Великолепный Гилберт Байльшмидт больше всего на свете ненавидел признавать свои ошибки, тем более перед кем-то. Но перед Эржебет он не боялся потерять лицо, потому что он доверял ей, как самому себе, и сейчас был готов раскрыться полностью, позволить ей заглянуть за свою броню.

— И ты меня прости, — шепнула Эржебет. — Я все время убегала от тебя. Но это была ложь. На самом деле я хотела быть с тобой… Давай не будем жалеть о том, что прошло. Бурценланд уже не вернуть никогда. Главное, теперь мы вместе и можем прожить отпущенное нам время так, как хотим.

Разговаривать о чувствах было так необычно, немного стыдно, но приятно. Потому что теперь между ними двумя не было паутины из недомолвок, гордыни и обид.

Эржебет осторожно опустила руку Гилберта на постель, склонилась к нему и легко коснулась его губ своими.

— Я очень люблю тебя, — вдохнула она. — Не представляю, что бы со мной было, если бы тебя не стало… Наверное, я пошла бы следом.

— Ну уж нет, — строго произнес Гилберт. — Мы выживем. Обязательно. Все будет хорошо.

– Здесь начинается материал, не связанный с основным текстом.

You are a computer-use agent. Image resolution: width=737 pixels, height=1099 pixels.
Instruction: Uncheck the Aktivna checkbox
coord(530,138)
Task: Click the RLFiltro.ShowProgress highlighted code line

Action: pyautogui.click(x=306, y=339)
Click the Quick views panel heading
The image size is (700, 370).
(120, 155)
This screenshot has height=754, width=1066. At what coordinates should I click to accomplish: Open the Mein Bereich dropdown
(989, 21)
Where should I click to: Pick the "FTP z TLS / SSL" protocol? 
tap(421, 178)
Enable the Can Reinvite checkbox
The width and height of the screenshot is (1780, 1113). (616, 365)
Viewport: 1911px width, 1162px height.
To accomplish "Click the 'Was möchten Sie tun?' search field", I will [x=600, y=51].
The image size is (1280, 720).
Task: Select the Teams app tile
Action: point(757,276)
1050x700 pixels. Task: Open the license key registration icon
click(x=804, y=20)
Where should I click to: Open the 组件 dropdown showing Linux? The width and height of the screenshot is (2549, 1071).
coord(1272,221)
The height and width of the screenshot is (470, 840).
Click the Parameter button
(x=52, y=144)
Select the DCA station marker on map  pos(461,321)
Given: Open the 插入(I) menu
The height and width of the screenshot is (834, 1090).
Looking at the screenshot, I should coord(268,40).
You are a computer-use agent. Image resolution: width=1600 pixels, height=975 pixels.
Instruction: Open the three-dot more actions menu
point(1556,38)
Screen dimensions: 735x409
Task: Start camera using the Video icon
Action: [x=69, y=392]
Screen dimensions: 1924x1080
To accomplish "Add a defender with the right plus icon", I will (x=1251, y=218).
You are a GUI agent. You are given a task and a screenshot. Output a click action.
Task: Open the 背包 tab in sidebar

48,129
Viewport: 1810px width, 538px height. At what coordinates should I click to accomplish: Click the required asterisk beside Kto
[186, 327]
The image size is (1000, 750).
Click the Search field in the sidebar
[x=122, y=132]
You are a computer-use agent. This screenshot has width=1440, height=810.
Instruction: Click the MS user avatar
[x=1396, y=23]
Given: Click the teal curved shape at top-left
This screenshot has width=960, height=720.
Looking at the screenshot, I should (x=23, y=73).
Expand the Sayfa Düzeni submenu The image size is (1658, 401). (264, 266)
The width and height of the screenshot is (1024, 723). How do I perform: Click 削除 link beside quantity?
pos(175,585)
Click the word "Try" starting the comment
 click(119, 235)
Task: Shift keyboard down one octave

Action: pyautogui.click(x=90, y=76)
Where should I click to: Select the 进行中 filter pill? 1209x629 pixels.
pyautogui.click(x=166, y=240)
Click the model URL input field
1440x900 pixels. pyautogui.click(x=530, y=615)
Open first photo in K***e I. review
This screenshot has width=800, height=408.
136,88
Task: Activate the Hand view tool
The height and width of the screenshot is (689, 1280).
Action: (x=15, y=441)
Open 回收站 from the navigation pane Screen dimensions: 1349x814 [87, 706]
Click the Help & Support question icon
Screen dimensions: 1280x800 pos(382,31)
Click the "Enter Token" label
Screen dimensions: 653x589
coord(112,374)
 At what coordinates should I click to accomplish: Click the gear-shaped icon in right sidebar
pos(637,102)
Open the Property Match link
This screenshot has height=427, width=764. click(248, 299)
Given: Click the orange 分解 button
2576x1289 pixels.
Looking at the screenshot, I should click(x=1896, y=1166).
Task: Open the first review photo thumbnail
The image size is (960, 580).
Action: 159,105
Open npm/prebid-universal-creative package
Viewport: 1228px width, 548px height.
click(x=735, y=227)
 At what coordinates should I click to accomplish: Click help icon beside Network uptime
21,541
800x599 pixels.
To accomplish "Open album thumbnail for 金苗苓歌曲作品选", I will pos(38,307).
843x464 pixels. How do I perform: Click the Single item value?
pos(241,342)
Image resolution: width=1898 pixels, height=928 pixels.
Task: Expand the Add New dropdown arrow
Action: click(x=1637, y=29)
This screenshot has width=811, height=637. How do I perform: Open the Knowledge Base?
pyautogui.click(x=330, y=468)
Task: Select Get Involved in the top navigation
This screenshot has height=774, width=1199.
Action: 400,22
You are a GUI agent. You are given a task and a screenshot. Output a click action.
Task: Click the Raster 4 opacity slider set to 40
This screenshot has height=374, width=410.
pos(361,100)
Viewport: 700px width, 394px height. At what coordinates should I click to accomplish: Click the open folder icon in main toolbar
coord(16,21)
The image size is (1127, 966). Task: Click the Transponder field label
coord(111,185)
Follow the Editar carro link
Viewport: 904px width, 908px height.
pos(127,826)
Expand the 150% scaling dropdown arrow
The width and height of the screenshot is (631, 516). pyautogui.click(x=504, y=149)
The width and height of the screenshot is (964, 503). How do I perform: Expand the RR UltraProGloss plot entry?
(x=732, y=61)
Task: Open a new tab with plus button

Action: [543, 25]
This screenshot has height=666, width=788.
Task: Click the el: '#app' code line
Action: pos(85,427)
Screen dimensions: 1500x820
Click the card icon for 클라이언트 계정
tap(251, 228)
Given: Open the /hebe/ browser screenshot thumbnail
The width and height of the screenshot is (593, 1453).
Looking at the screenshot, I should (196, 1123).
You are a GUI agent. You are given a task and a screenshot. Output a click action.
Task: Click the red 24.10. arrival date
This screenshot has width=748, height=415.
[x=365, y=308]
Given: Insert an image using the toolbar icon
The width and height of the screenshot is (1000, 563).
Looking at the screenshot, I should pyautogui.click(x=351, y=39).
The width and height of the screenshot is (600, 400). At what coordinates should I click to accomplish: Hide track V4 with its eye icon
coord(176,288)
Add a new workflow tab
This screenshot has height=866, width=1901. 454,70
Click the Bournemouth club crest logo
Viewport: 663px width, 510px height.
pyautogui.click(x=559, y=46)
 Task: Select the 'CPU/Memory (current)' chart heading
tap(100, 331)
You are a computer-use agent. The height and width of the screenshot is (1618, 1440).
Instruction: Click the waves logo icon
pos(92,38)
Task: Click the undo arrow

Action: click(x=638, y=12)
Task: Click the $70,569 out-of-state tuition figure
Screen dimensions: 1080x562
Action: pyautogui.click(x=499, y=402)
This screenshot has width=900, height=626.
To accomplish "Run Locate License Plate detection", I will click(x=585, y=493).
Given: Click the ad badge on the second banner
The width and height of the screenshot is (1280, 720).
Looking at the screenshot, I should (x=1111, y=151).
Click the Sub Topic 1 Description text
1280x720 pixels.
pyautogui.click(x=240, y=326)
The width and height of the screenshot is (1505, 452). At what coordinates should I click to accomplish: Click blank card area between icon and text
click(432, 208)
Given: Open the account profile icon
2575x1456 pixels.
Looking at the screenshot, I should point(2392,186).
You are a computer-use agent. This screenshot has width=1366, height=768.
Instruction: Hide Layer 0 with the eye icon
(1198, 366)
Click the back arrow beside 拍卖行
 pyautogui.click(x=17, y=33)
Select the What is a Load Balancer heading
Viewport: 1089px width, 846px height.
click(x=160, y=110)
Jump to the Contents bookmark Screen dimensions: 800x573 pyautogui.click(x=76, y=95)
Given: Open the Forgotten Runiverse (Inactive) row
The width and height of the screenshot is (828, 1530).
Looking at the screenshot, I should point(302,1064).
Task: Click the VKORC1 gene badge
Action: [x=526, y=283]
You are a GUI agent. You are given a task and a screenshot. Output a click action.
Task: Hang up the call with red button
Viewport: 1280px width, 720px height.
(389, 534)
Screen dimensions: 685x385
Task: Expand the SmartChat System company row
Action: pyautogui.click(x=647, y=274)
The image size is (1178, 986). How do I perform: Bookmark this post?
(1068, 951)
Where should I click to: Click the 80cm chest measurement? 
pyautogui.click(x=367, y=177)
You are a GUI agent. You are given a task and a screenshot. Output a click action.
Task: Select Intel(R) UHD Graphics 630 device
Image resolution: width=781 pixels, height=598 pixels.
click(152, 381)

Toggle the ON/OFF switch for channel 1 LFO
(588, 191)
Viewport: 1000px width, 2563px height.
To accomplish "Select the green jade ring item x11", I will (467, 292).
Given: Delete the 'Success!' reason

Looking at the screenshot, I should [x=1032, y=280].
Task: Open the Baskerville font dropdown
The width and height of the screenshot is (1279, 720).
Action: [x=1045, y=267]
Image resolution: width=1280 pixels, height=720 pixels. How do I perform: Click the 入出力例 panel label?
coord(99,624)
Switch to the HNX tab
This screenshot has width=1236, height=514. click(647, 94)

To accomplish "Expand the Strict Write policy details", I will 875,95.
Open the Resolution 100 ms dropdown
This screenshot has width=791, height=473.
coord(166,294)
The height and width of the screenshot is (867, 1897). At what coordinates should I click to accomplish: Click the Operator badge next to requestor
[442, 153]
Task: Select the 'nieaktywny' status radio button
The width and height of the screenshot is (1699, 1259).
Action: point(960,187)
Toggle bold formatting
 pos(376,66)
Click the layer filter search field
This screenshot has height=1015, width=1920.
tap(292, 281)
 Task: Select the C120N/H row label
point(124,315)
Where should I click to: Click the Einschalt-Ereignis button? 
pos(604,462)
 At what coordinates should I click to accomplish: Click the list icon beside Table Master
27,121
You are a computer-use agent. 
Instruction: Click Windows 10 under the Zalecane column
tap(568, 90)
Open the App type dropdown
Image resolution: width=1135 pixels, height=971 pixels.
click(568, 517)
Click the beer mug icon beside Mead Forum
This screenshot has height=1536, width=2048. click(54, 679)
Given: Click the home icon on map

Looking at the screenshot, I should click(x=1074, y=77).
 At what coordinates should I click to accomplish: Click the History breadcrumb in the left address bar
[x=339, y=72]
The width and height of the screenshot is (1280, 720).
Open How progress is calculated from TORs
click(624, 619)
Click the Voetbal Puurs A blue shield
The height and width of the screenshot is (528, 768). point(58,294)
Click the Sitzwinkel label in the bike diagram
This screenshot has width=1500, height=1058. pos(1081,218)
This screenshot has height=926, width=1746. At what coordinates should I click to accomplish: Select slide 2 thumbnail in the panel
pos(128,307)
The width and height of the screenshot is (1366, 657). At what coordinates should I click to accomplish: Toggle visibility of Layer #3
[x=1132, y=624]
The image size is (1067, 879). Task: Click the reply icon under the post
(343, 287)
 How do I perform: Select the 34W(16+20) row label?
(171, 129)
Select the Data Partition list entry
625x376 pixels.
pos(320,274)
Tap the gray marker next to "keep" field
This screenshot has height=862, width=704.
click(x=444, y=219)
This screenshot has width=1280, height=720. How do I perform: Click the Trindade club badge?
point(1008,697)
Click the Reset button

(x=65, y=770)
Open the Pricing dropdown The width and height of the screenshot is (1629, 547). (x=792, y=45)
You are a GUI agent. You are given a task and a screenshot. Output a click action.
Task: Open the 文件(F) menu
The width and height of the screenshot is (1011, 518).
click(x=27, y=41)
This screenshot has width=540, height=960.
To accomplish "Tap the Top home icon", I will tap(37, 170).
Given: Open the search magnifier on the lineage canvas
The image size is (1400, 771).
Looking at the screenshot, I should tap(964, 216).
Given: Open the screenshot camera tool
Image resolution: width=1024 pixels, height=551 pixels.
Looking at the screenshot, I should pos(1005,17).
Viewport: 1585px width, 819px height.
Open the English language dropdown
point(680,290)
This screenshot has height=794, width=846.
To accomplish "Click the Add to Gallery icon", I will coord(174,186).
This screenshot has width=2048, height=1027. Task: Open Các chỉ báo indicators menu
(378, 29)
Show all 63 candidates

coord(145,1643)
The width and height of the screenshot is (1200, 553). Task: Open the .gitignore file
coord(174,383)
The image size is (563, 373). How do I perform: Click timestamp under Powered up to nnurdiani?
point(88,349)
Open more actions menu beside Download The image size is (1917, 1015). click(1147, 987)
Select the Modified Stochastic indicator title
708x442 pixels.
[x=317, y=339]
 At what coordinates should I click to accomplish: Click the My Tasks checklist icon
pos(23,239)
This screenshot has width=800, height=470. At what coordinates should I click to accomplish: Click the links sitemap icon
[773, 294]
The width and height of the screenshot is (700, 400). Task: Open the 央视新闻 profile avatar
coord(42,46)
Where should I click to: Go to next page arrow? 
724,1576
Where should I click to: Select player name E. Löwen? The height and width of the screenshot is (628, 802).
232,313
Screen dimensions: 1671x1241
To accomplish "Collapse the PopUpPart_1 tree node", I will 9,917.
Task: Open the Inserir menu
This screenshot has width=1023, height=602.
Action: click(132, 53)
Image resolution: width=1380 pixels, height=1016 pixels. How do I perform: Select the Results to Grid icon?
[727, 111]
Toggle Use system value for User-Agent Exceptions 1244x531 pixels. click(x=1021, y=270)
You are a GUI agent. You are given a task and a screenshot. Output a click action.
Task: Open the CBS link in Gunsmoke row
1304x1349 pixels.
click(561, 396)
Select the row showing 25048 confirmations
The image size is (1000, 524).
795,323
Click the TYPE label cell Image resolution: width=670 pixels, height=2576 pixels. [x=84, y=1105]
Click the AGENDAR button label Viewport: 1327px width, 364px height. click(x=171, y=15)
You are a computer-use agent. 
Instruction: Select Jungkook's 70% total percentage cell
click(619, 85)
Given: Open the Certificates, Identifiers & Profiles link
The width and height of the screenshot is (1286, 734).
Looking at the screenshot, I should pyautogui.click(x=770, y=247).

Гилберт поправлялся медленно, и все это время Эржебет была рядом. Он видел, как приходил Родерих, они о чем-то говорили, видимо он пытался ее увести, но Эржебет осталась. Она не пускала к Гилберту медсестер, сама ухаживала за ним, даже спала рядом — заставила санитаров притащить в палату койку. Эржебет кормила его с ложечки, взбивала подушки, делала перевязку, и Гилберт млел от удовольствия. Оказалось, это чертовски приятно, когда за тобой ухаживают. Он грелся в теплой ауре заботы, окутывавшей Эржебет.

— Я все буду делать сама, а то я же тебя знаю, стоит тут появиться медсестрам, и ты будешь щипать их за зад, — шутила она.

— Дались мне эти тощие девицы. — Гилберт смеялся. — Зачем они мне, когда у меня тут есть такая аппетитная попка…

Он хлопал Эржебет пониже спины, она с притворной суровостью грозила ему пальцем и обещала оставить без обеда.

Им было удивительно хорошо вместе. Как, оказалось, мало нужно было для счастья: просто любить и быть любимым. За белыми простынями, служившими в палате стенами, шла война, бессмысленная, жестокая. Там царила смерть, здесь рождалась новая жизнь.

Через пару месяцев Эржебет была вынуждена уехать, Австро-Венгерскую Империю лихорадило, она должна была окунуться в хаос политики и бунтов. Но Гилберт прощался с ней с легким сердцем, потому что знал: теперь она всегда вернется к нему.

***

Страшная война до неузнаваемости изменила мир, потрясла сами основы. Рушились империи, поднимали голову новые страны, гремели революции. Теперь Европа уже не могла стать прежней.

Первым безумие гражданской войны и кровавого террора охватило Ивана, а затем он начал строить у себя новую политическую систему — социализм. Позже на краткое время Эржебет тоже решилась попробовать этот порядок на вкус, но ее он совершенно не устроил.

Следом за Российской пала и та Империя, незыблемость которой казалась Эржебет вечной. В промозглом холодном ноябре 1918 году Империя Габсбургов прекратила свое существование. Родерих уже не мог никого удержать, все подчиненные ему страны разбежались, чтобы тут же затеять войны между собой. Этакая возня насекомых в трупе могучего зверя.